La kaliurèse augmente en cas de forte diurèse, surtout les diurèses osmotiques : une hyperglycémie élevée, dépassant le Tm de réabsorption, entraîne une polyurie accompagnée d’une perte ionique dont le potassium.

On observe parfois des hypokaliémies dans les polyuries majeures non osmotiques des diabètes insipides.

 

5. Hypomagnésémies

L’hypomagnésémie est à l’origine d’une fuite rénale de potassium parfois associée à une hypocalcémie par hypoparathyroïdie fonctionnelle. L’hypomagnésémie peut être liée :

  • à des pertes digestives (la magnésurie est alors basse) : malabsorptions, pertes digestives liées à la prise d’IPP, cause encore méconnue mais qui devient fréquente du fait de la prescription courante de ces molécules ;
  • à des pertes urinaires (la magnésurie est alors élevée) :
  • acquises et parfois communes à la perte de potassium, entraînant un effet synergique pour la survenue de l’hypokaliémie : diurétiques, polyurie du diabète déséquilibré ;
  • génétiques (dont certaines étiologies communes avec l’hypokaliémie, comme le Bartter ou surtout le Gitelman).

 

6. Blocage de la 11-béta-hydroxystéroïde déshydrogénase

Cette enzyme transforme le cortisol actif en cortisone inactive sur les récepteurs minéralocorticoïdes. Son blocage entraîne le même tableau qu’un hyperaldostéronisme primaire mais avec une aldostérone basse, d’où le nom d’« excès apparent de minéralocorticoïdes ».

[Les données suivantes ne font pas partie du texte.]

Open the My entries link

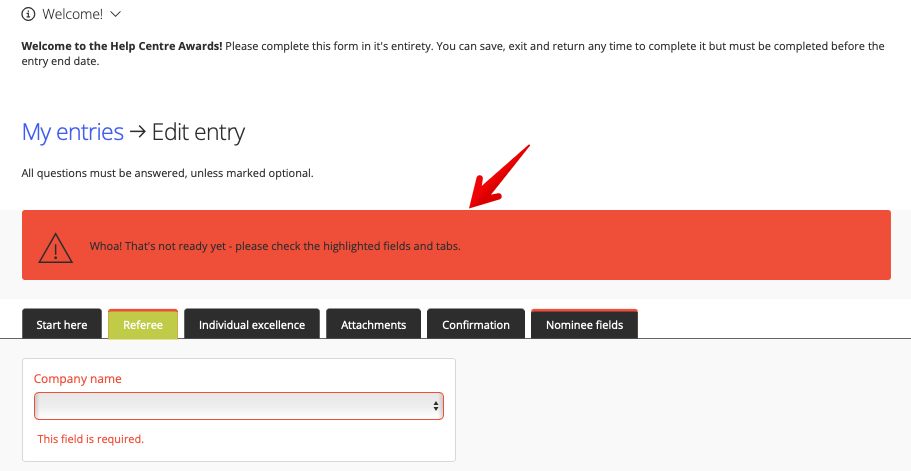tap(73, 132)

Devant une HTA avec hypokaliémie, le patient doit être systématiquement interrogé sur la prise de réglisse ou de pastis sans alcool contenant de la glycyrrhizine, principe actif inhibiteur de l’enzyme.

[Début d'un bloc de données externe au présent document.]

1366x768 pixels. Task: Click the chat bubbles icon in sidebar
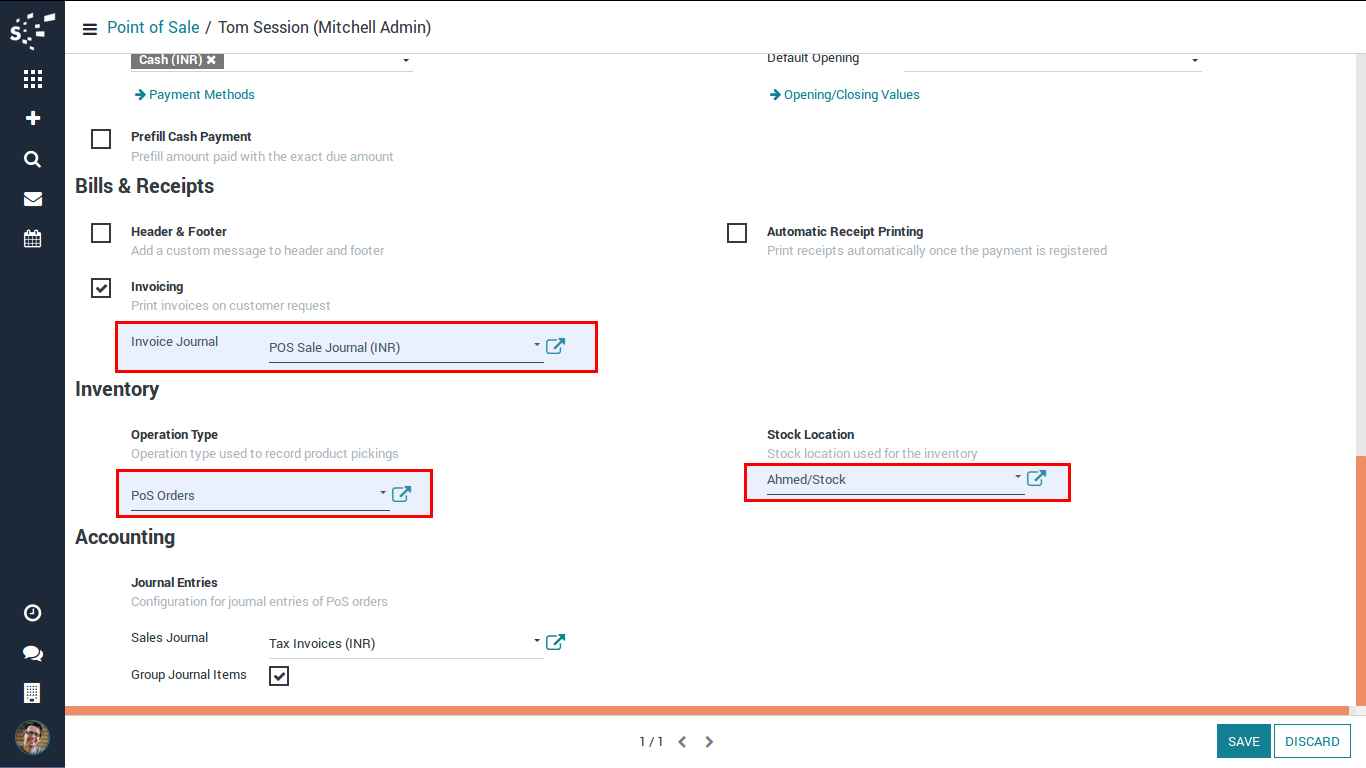(32, 653)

En cas de survenue dans l’enfance, un bloc génétique doit être suspecté.

 

 

Points clés

 

 La principale cause endocrine d’hyperkaliémie est l’insuffisance surrénale primitive.

– La principale cause endocrine d’hypokaliémie est l’hyperaldostéronisme primaire (syndrome de Conn), suivi des syndromes de Cushing sévères.